Proposals to improve the regulation of firms, products and markets - contained in the US Administration’s White paper - are generally a good thing, but they are not macro-prudential. Moreover, these proposals neglect the critical observation that we have spent the last 20 years tightening up micro-prudential regulation and yet financial crashes are just as deep if not more so and they do not occur randomly, which a failure of a rogue firm might imply, but always follow booms. This boom-bust cycle implies there is something “macro” going on we need to address urgently.

A common source of macro-prudential risk is common behaviour by financial firms - often as a result of closer adherence to tougher micro-prudential rules. During booms, asset prices rise and measured risks fall. Acting prudently, financial firms will feel it is safe to expand lending. All financial firms expanding together will lead to a scramble for assets that will create, post-hoc, excesses in valuations and lending. During the resulting crashes asset prices collapse temporarily and measured risks soar. In “Sending the herd off the cliff edge” (IIF, 2000) I showed how all financial firms responding to common prudential, market-based risk controls, would lead them to want to sell the same assets at the same time, creating a liquidity black hole.

Macro-prudential regulation is about encouraging different behaviour than a prudent firm would follow, wherever this prudential behaviour could undermine the financial system if followed by everyone. It is rather like the paradox of saving. Individually saving is good; collectively we can have too much of it. A classic macro-prudential tool that Charles Goodhart and I have advocated is to raise capital adequacy requirements, not for all times, but specifically when aggregate borrowing in an economy or a sector is above average in an attempt to put sand in the systemically dangerous spiral of rising asset prices leading to rising borrowing to buy assets, leading to rising asset prices. This is doable as the Spanish have shown with their counter-cyclical provisioning.

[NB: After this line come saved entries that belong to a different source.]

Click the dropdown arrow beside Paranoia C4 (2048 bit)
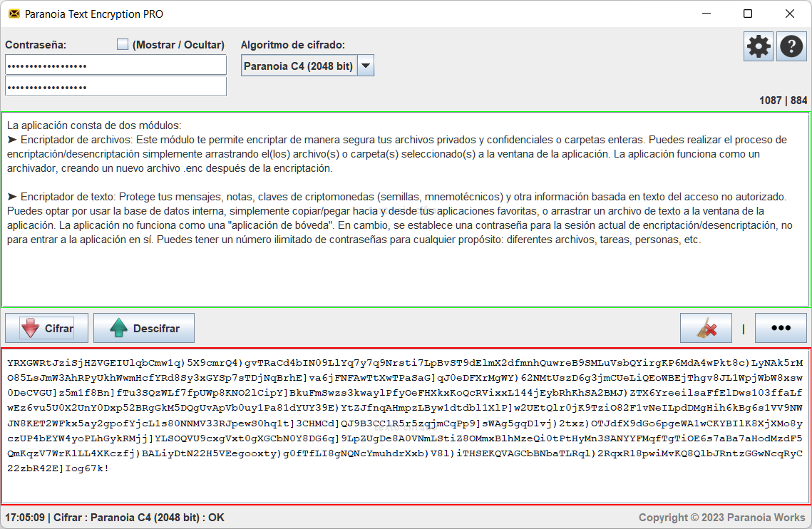Image resolution: width=812 pixels, height=529 pixels. (x=366, y=65)
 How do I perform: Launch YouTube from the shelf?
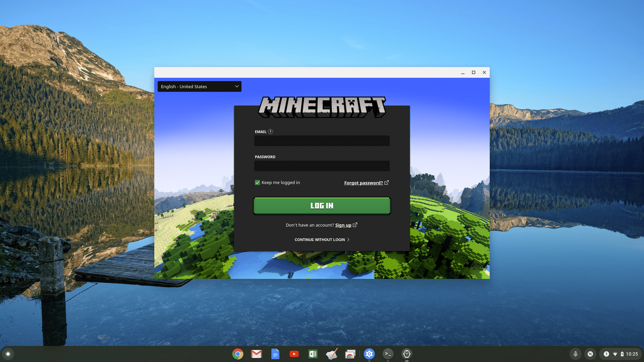click(x=294, y=354)
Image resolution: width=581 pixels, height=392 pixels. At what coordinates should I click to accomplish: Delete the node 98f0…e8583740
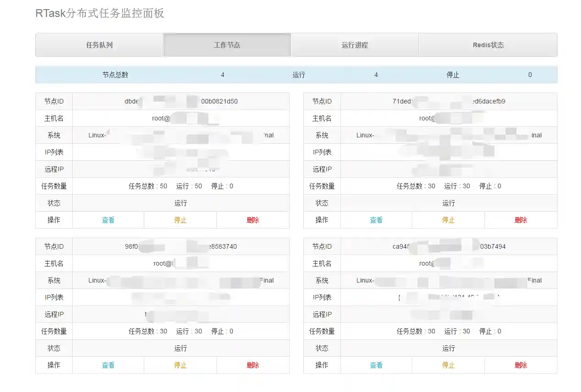point(253,365)
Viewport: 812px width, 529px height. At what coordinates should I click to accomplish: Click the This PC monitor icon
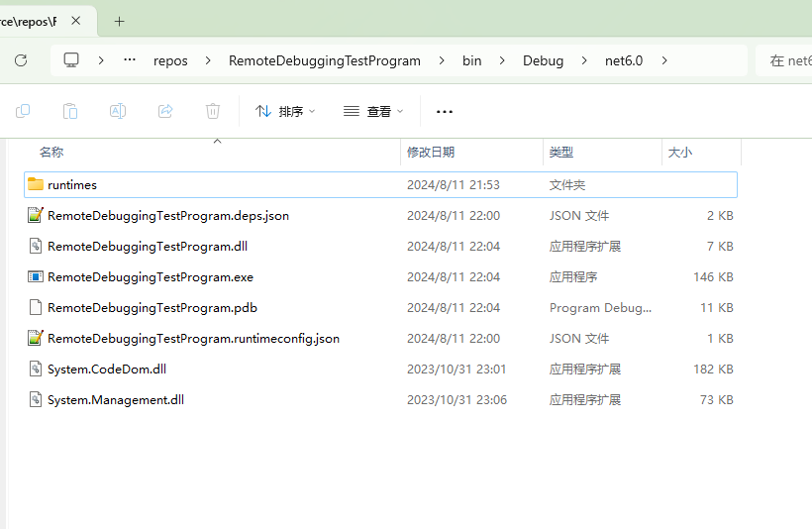(x=71, y=60)

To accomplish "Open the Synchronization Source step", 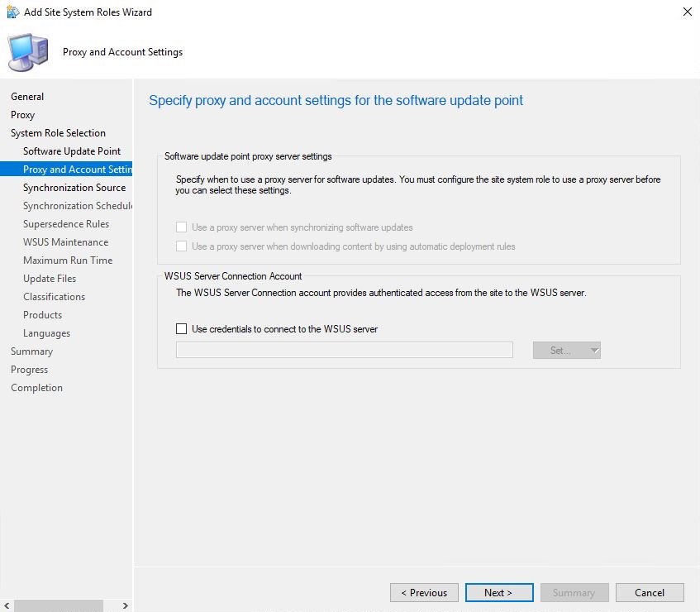I will (74, 188).
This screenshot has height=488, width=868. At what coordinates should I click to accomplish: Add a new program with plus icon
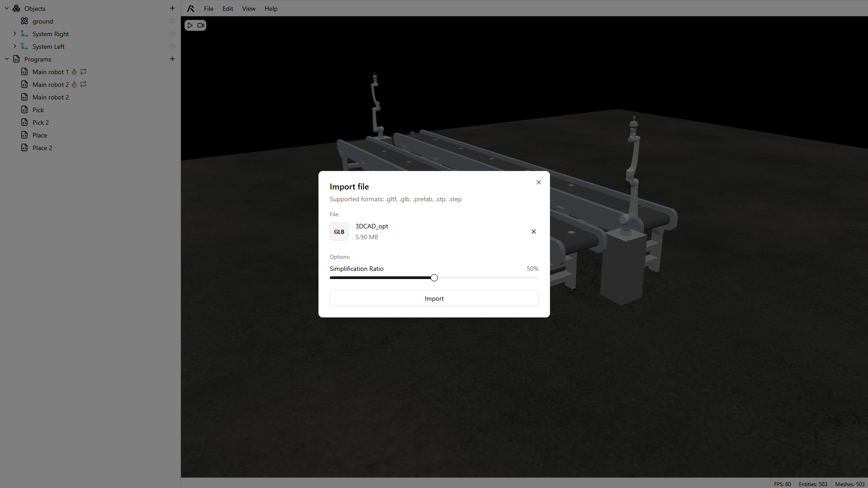(172, 59)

India could be said to have carried out macro-prudential regulation when the RBI tightened up credit conditions for lending in the housing market during the recent housing boom. Counter-cyclical measures will not end boom-bust cycles, but they may reduce their amplitude.

Another macro-prudential tool is to take a holistic approach to the financial sector and encourage certain risks to flow to places with a capacity for that risk. When the crash comes, firms that can absorb short-term liquidity risks, perhaps because they have long-term funding, are not forced to join the selling frenzy in the name of common prudential rules for all, but are more able to buy and diversify liquidity risks across time. This would forestall the implosion of the financial system that would occur if there are no buyers, only sellers.

Buried beneath the US Administration’s proposals are hints at counter-cyclical provisioning, extra capital for liquidity risks at banks and differentiated accounting, but the Paper essentially gives to much to those carrying the pitch forks in Congress who argue that what was wrong was that we didn’t have enough regulation. The brave observation is that we had too little of the right, and too much of the wrong, regulation. Doubling up existing regulation will satisfy the justifiable moral outrage against bankers that many voters feel; but it will lead to more of the same in financial boom and bust because it is insufficiently macro-prudential.

Avinash D. Persaud is Chairman of Intelligence Capital Limited, Chairman of the Warwick Commission and Member of the UN Commission of Experts and Pew Task Force on financial reform and Emeritus Professor of Gresham College.